* _What needs to be done_
Exactly retype the lines from the top of the data through the line containing "Given: Expand the Charting tree node", leaving out every picture.
=== Record excerpts ===
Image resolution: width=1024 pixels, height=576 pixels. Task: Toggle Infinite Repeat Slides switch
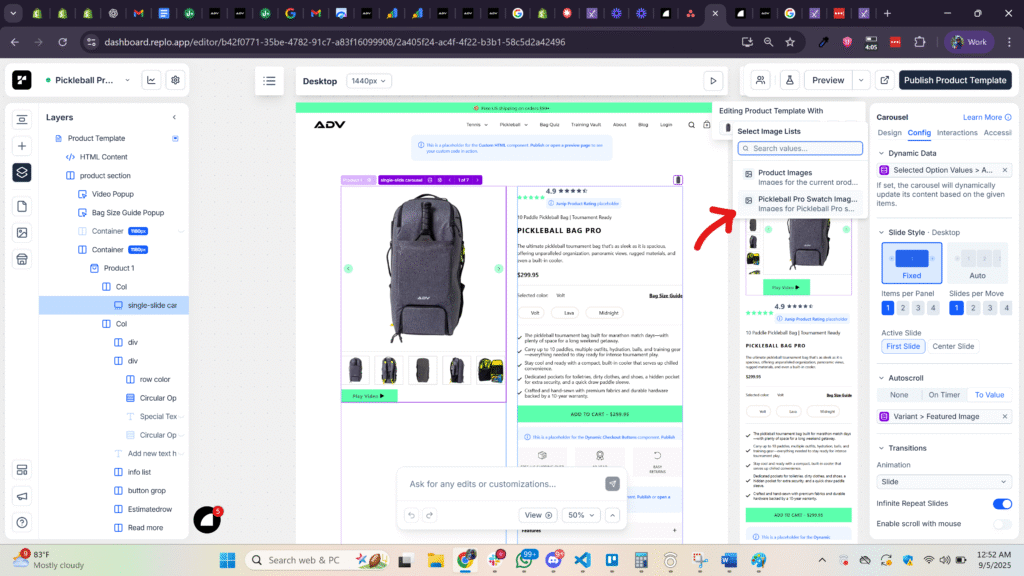(x=1001, y=504)
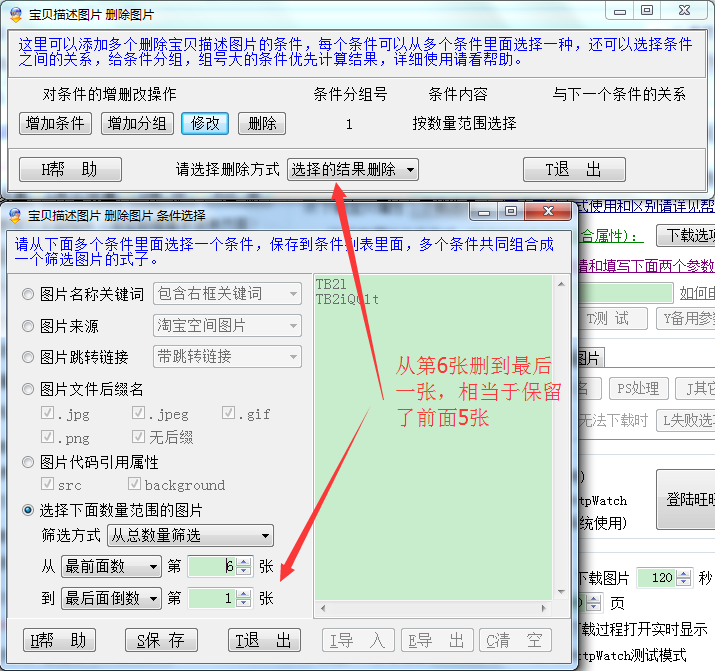Open the 选择的结果删除 dropdown
This screenshot has height=671, width=715.
click(352, 169)
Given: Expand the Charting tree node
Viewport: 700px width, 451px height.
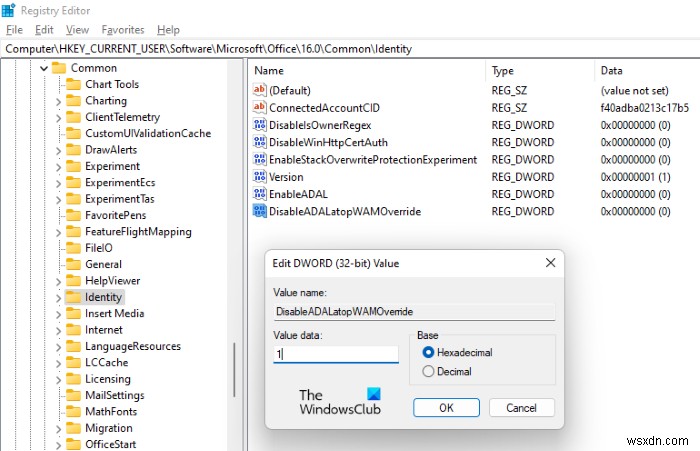Looking at the screenshot, I should (58, 101).
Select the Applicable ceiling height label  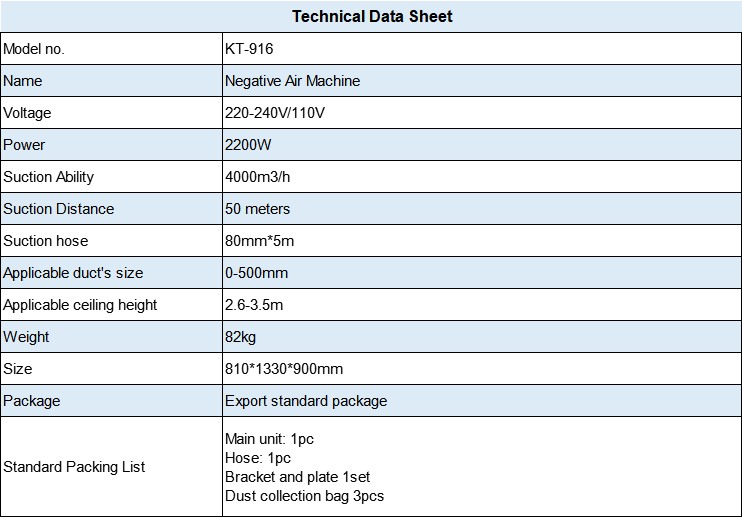80,305
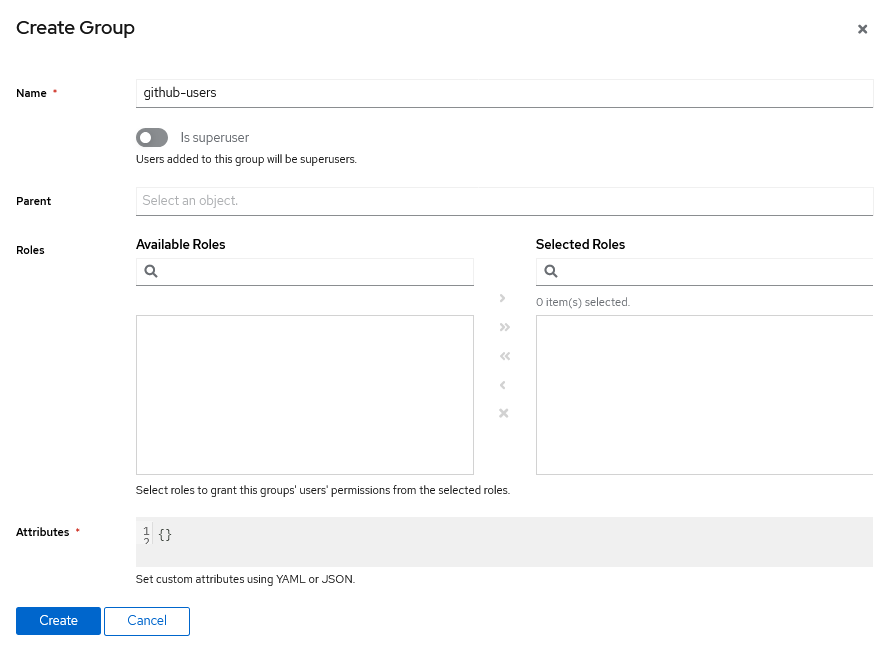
===
* _Reply_
Image resolution: width=1024 pixels, height=576 pixels. Task: Toggle Infinite Repeat Slides switch
(x=1001, y=504)
Open the 选择的结果删除 dropdown
This screenshot has height=671, width=715.
click(352, 169)
Given: Expand the Charting tree node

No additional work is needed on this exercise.